Ces derniers mois, de nombreux journalistes ont dénoncé dans les médias les graves dysfonctionnements de Savatan. Précisons que le syndicat de la police judiciaire (SPJ) a une approche constructive de l’évolution de la formation, basée sur la pratique et motivée par souci de la prestation que la police doit être à même de fournir.

Or, ce matin encore, la RTS et le Matin Dimanche parlent du surcoût de cette académie, qui vous avait été vendue comme un projet permettant de réaliser des économies. Le SPJ a toujours dénoncé les dysfonctionnements de l’académie de police de Savatan, cette dernière étant rédhibitoire car inadaptée, lacunaire et coûteuse.

POURQUOI SAVATAN POSE PROBLÈME ? 

  1. Moins de gens sont intéressés par devenir policiersSavatan rend la police moins attractive. Elle peine ainsi à recruter. Aujourd’hui, la police passe à côté de profils intéressants, de femmes et d’hommes qui refusent l’isolement et l’éloignement de Savatan, de même que sa formation et sa discipline en décalage avec la réalité. Cela est notamment le cas de jeunes parents, qui ont déjà une expérience professionnelle valorisable, mais qui ne peuvent sacrifier leur vie de famille pour retourner en caserne une année.
  2. Qui dit moins de candidats dit forcément nivellement par le bas. D’aucuns comparent Savatan à l’école des fans. Même des jeunes qui n’ont pas le niveau sont finalement repêchés et brevetés. Ce phénomène est causé par les quotas à respecter et les manques d’effectifs à combler urgemment. Plutôt que d’attirer des jeunes compétents et passionnés, Savatan promeut les postulations de gens qui choisissent la police pour des raisons de simplicité (critères d’engagement bas, formation rémunérée et facile à valider).
  3. La formation de Savatan est inadéquate et lacunaire. Les aspirants y sont mal formés. L’enseignement y est axé sur le formel et une discipline militaire poussés à outrance, tandis, que les spécificités liées aux métiers de policiers (notamment de la PJ) ne sont pas abordées. Cela induit par le dogme du policier unique et interchangeable, notion fondatrice de la LPol. En réalité, il n’y a pas un métier de police, mais des métiers dans la police. Chacun d’eux requiert une formation de spécialiste. Il est tout autant ridicule de penser que l’on peut former ensemble des policiers de différents cantons dont les réalités sont différentes (géographies, cultures, criminalités, fonctionnements, outils, etc.).
  4. Genève doit réparer les dégâts. Au final, lorsque la police genevoise récupère les stagiaires brevetés de Savatan, elle doit compléter leur formation durant 2 mois. Elle doit les « reformater », car ils n’ont pas les outils nécessaires pour travailler. Les maîtres de stages le disent. Les stagiaires eux-mêmes le reconnaissent et le déplorent. Or, ces modules complémentaires sont coûteux en personnel et en temps.
  5. Payer plus pour former moins ? Savatan devait initialement permettre de faire des économies sur la formation de la police. Il n’en est rien. Non seulement la formation est lacunaire mais elle revient plus chère.
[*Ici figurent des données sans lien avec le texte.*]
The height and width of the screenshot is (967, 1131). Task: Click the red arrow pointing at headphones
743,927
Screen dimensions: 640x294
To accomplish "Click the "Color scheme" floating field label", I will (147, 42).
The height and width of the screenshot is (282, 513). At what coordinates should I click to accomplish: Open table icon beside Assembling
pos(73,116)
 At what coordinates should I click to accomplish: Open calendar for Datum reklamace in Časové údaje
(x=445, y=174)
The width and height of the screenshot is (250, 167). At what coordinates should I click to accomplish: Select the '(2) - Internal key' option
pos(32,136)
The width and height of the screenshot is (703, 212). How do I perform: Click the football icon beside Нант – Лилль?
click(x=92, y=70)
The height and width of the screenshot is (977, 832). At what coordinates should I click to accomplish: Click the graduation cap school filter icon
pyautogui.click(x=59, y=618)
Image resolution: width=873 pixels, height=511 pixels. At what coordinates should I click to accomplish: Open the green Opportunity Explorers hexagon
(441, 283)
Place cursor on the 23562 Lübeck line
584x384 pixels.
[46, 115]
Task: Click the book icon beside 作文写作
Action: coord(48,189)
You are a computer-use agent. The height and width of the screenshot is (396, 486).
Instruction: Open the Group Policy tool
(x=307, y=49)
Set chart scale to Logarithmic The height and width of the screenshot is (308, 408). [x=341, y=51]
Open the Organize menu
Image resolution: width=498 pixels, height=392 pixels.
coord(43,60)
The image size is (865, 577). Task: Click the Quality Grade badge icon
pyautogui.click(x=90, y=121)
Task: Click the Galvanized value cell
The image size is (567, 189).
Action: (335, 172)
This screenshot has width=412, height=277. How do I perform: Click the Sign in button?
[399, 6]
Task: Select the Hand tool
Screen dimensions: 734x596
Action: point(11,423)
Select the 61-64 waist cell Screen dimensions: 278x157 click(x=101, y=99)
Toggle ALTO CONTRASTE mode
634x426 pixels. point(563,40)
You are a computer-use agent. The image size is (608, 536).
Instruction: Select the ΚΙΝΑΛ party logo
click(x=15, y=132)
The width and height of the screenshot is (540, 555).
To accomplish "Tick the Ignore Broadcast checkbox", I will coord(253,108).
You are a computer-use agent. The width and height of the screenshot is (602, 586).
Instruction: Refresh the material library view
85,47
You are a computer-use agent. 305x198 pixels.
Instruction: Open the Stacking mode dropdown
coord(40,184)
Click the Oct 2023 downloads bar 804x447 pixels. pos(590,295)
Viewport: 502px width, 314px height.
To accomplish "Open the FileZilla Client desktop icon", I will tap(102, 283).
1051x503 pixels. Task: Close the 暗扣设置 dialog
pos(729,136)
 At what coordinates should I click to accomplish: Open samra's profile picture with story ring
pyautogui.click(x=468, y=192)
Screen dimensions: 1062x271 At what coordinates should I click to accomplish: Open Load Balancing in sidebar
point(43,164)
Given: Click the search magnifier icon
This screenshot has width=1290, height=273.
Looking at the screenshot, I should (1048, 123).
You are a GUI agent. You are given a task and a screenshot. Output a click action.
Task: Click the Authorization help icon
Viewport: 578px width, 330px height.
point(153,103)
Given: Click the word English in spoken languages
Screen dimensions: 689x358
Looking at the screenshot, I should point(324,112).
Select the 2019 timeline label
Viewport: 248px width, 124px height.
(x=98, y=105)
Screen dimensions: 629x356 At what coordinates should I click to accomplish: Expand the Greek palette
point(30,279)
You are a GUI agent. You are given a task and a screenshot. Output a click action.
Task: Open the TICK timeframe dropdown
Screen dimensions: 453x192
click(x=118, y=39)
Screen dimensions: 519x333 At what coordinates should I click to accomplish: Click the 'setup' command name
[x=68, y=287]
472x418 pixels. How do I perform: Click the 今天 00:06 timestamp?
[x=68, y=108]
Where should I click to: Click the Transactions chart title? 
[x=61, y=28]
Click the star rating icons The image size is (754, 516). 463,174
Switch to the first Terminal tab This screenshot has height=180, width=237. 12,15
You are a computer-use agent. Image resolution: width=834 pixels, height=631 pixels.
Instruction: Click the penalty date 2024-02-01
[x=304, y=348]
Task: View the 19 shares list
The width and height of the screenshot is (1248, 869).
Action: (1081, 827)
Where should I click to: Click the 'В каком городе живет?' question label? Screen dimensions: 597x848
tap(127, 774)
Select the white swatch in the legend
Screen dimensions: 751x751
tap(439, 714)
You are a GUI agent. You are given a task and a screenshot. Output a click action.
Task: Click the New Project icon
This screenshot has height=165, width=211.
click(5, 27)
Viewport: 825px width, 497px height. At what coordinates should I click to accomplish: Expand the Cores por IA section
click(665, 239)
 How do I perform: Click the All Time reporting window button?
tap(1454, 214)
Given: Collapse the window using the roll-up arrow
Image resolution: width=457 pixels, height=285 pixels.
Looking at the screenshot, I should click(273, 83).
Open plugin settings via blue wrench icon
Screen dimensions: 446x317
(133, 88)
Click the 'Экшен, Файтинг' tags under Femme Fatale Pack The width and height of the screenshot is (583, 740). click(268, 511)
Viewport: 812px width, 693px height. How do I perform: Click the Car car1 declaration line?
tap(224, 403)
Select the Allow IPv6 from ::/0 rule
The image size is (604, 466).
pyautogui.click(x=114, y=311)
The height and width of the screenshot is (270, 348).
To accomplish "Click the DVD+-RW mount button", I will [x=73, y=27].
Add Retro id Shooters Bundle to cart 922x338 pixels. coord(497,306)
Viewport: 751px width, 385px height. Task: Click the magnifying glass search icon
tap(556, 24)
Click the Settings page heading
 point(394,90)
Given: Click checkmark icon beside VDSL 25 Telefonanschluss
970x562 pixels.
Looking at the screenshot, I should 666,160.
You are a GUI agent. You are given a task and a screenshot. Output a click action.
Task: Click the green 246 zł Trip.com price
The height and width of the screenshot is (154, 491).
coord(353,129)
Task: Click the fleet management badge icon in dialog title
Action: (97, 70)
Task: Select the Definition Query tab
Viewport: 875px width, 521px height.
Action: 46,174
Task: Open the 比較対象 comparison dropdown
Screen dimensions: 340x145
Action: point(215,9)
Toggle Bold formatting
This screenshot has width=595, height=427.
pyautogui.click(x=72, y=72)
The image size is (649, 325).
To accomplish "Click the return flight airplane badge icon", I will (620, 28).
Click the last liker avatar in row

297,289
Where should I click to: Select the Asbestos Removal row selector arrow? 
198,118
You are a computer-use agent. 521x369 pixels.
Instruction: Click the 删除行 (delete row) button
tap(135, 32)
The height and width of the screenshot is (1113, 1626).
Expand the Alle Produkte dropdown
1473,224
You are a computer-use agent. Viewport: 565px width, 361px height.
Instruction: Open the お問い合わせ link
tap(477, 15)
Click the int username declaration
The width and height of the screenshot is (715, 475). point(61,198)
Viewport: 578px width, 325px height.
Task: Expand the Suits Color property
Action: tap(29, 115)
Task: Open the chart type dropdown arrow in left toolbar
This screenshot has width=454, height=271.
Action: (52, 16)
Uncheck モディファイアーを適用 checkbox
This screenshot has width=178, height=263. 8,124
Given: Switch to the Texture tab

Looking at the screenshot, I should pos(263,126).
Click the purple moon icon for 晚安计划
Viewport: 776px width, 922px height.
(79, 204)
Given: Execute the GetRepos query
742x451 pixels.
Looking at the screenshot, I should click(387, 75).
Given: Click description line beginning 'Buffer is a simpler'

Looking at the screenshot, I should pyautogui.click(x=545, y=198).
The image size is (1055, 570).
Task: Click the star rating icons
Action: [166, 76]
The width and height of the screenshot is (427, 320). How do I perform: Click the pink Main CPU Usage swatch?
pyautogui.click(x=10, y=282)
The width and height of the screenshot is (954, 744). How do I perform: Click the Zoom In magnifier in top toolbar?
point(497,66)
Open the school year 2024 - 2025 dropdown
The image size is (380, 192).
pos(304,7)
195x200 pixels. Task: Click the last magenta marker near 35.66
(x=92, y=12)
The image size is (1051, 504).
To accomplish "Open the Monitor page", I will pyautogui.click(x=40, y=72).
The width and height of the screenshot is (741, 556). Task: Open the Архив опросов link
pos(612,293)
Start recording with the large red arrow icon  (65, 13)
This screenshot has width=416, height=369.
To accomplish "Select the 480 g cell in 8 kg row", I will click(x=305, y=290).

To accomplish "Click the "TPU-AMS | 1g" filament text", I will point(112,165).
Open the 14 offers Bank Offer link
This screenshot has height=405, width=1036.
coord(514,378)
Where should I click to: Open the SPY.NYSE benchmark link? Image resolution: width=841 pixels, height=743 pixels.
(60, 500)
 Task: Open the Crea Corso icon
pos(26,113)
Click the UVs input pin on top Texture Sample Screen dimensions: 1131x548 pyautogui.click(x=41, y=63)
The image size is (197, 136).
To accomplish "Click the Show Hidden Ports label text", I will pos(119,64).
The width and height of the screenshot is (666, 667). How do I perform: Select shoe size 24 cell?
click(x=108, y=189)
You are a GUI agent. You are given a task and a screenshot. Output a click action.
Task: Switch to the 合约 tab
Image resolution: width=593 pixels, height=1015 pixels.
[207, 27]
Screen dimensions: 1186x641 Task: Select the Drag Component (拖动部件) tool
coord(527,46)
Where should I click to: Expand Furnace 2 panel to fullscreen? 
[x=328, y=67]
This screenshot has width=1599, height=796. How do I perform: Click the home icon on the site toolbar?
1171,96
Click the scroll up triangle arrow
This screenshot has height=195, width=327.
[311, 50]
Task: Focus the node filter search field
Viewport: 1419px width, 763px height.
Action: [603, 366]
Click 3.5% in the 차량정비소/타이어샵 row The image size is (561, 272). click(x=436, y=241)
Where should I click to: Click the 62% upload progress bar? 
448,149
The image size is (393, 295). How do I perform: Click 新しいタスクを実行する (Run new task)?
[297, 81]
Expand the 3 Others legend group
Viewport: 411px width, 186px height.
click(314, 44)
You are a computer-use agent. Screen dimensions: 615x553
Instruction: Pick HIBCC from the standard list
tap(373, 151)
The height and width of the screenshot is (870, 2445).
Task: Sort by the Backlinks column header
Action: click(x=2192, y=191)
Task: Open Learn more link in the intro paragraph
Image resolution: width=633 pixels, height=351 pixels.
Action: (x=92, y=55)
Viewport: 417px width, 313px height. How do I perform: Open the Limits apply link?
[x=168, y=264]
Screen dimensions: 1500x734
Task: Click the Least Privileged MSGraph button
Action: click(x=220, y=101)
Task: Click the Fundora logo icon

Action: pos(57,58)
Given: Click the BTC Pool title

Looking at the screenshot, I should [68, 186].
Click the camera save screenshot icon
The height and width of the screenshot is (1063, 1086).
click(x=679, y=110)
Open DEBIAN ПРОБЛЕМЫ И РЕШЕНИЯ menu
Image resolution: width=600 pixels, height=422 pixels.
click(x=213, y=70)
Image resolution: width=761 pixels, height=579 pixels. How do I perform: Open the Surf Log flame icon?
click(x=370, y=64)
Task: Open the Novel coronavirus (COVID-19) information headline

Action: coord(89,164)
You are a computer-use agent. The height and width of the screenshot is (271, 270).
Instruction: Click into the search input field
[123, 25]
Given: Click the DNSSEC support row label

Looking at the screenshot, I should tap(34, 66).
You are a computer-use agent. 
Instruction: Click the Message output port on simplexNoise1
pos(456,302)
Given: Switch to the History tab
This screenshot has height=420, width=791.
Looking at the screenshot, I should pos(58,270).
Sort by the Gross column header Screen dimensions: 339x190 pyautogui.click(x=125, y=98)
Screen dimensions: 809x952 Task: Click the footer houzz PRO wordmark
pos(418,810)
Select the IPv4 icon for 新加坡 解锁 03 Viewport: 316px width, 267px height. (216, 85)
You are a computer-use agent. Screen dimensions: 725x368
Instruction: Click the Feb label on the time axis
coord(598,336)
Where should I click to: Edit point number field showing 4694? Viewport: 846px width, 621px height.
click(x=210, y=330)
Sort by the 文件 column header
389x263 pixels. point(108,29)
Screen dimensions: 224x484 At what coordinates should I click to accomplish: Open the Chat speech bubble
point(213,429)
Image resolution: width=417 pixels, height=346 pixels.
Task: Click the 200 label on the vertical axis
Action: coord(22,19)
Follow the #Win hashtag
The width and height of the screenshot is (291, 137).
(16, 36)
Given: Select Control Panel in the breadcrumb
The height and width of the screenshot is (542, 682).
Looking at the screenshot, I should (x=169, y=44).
Que constate-t-on sur le terrain ?

Nous observons l’arrivée des jeunes stagiaires qui, pour beaucoup, sont perdus, en décalage, qui ne connaissent ni les marches à suivre, ni les canevas de base de la police judiciaire, qui ne savent pas rédiger les documents police les plus basiques, qui sont toujours dans l’attente d’ordres, qui se positionnent mal face à leurs interlocuteurs, et qui s’exposent aux dangers, eux-mêmes ainsi que leurs collègues et les tierces personnes.

La militarisation : une discipline infantilisante et abrutissante

La militarisation de la formation policière à Savatan n’est pas un secret, puisqu’elle est revendiquée.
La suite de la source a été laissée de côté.